Yes, which is why I'm happy to have the generic implementation here -- many of these were handled by manually adjusting the update_test_checks output...

>  - I'm split on whether global variables should match the exact name or get a matcher. Right now the patch handles them like any other global, but I'm assuming that the name actually carries significance for linking?

I'm thinking we should probably retain the name of globals, the same way we do for functions. Unlike things like local variable names, and attribute/metadata IDs, these tend to be stable and semantically meaningful. (Also the wildcard generated for them breaks syntax highlighting in vim. Grumble, grumble.)

>  - matching attributes seems useful in some cases, not matter too much in others, but often there aren't that many attributes so it does not pollute much. Tests where attribute matchers pollute should probably use --scrub-attributes in update_check_tests (does not exist in update_cc_check_tests) anyways
>  - tests that include debug info generally do so deliberately, so matching against that seems reasonable
>  - TBAA metadata doesn't give too much insight unless transitive/all. That said not all TBAA tests check metadata at all today (at least not llvm/test/Transforms/ArgumentPromotion/reserve-tbaa.ll)
>  - Similar goes for !llvm.loop, the useful info is pointed to indirectly
>  - Profile info doesn't seem to be included very often. It's probably reasonable to match against it when it's there. Found one test that was specifically created to check profile info metadata but lost the check during conversion to update_check_tests (llvm/test/Transforms/ArgumentPromotion/profile.ll)
> 
> Since the `transitive` setting provides substantially more insight than the `seen` setting for loop and tbaa, and only really explodes for debug info (which is rarely included, and deliberately so when done) I'm open to making it the default instead. For `opt` based tests I kind of think that `all` should be the default since any metadata in the output was either created by the tested passes, or explicitly included in the input.

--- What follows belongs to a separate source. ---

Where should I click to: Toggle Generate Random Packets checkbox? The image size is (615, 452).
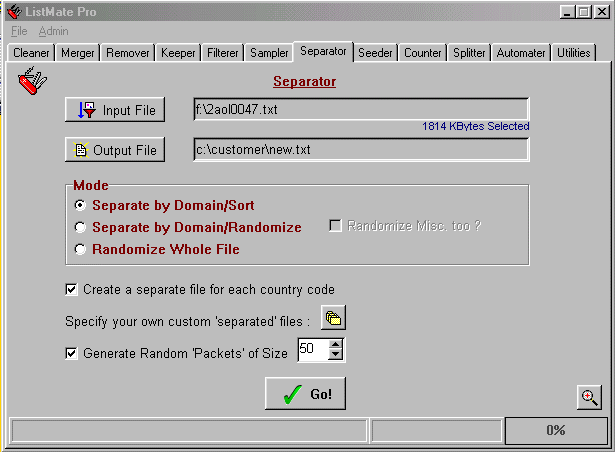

I think there's broadly two cases:

1. There are globals/attributes/metadata in the input, which are needed to make the test work, but not important for the test output, because they will just be preserved. E.g. an InstSimplify test might use globals/attributes/metadata, but won't ever change them, and checking that fact is not particularly useful.

2. Tests for passes that do modify/add attributes/metadata, such as IPO inference passes. It's worth noting that there is a separate `--check-attributes` flag that covers some of these cases, which will match the attributes printed before the function definition, which is generally more convenient than matching the attributes at the end of the module.

The first the use case we generally do not want to match any globals, and for the latter we probably want either `--check-attributes` (if testing function attributes in particular) or `--check-globals transitive` (if testing something metadata or call-site attributes).

I'm still not really sure what the right default would be. I guess one could argue that for the former case, having a few extra attributes at the test isn't a big deal -- one can just ignore them. But that does also mean that whenever we for example change attributes on an intrinsic, this will now suddenly affect hundreds of tests that encode those attributes.